Viabilidad de la erradicación de la enfermedad por coronavirus 2019 (COVID-19)
La pandemia de la enfermedad por coronavirus 2019 (COVID-19), causada por el nuevo coronavirus 2019 (2019-nCoV), ha generado una crisis sanitaria global sin precedentes. El 11 de marzo de 2020, la Organización Mundial de la Salud (OMS) declaró el COVID-19 como pandemia mundial, resaltando su rápida transmisión y grave impacto clínico. La enfermedad, caracterizada por síntomas respiratorios agudos, presenta alta susceptibilidad en toda la población. Estimaciones epidemiológicas iniciales sugirieron un número básico de reproducción (R₀) de 2,3, con un intervalo serial de 7,5 días, indicativo de su elevada contagiosidad. Hasta el 18 de abril de 2020, se reportaron más de 2,2 millones de casos confirmados y 150.000 muertes a nivel mundial.
La trayectoria epidémica del COVID-19 puede dividirse en cuatro fases: etapa preepidémica, fase de brote, punto de inflexión y etapa de decrecimiento. En China, la progresión se documentó desde el primer caso reportado el 8 de diciembre de 2019 hasta el último caso el 17 de marzo de 2020. La fase preepidémica abarcó 5-6 unidades de intervalo serial (UIS) de 8 días cada una, seguida por una fase de brote de cuatro UIS hasta alcanzar el punto de inflexión. Este período crítico duró una UIS, tras lo cual comenzó la fase de decrecimiento que persistió durante dos UIS hasta la ausencia de nuevos casos.
El brote en Wuhan, China, mostró un crecimiento exponencial de casos confirmados, duplicándose cada UIS durante la fase inicial. La tasa de mortalidad en Wuhan alcanzó un máximo del 7,28%, significativamente mayor que en otras regiones chinas. La saturación de los sistemas sanitarios obligó a priorizar recursos médicos, situación mitigada mediante el despliegue de 32.572 profesionales sanitarios a la ciudad.
Las «Soluciones Chinas» implementadas incluyeron estrategias clave:
- Detección, diagnóstico, aislamiento e intervención temprana
- Gestión médica centralizada según gravedad
- Cuarentena obligatoria de 14 días para contactos estrechos
- Uso generalizado de mascarillas
- Cancelación de reuniones masivas
- Confinamiento comunitario selectivo
Estas medidas redujeron efectivamente la transmisión viral y evitaron conglomerados familiares de infección.
El concepto de «inmunidad colectiva» se ha propuesto como estrategia alternativa, implicando la infección natural del 60%-70% de la población.

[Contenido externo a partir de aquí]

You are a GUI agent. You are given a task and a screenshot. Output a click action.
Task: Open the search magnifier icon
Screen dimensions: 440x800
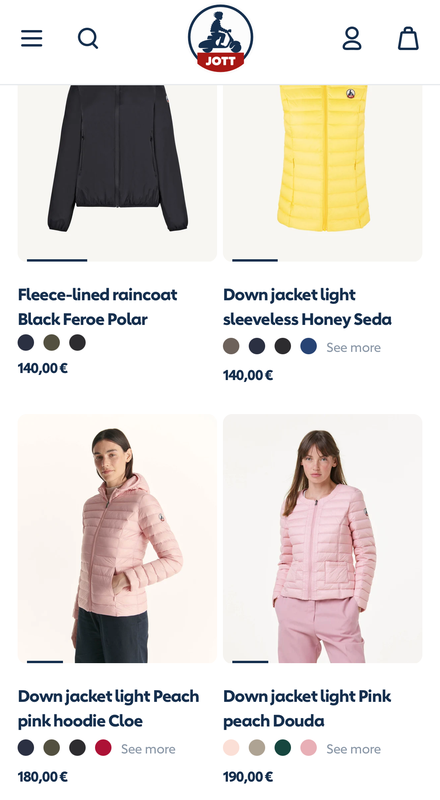[88, 38]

Sin embargo, dado que el 15% de los casos desarrollan formas graves y la letalidad ronda el 2%, este enfoque generaría morbimortalidad catastrófica: Estados Unidos podría registrar 2,2 millones de muertes y Reino Unido 510.000.
El éxito chino en el control epidémico, evidenciado por la ausencia de nuevos casos en Wuhan desde el 18 de marzo de 2020, ofrece lecciones cruciales. No obstante, la prevención de casos importados sigue siendo un reto prioritario. Las autoridades aduaneras chinas han implementado cuarentenas de 14 días con pruebas de ácido nucleico o detección de anticuerpos IgM/IgG específicos.
En conclusión, la experiencia china sugiere que el COVID-19 podría convertirse en la primera pandemia erradicable mediante gestión científica y tácticas de control rigurosas. Se recomienda enfáticamente el uso universal de mascarillas médicas en espacios públicos, medida que protege tanto al portador como reduce la transmisión comunitaria.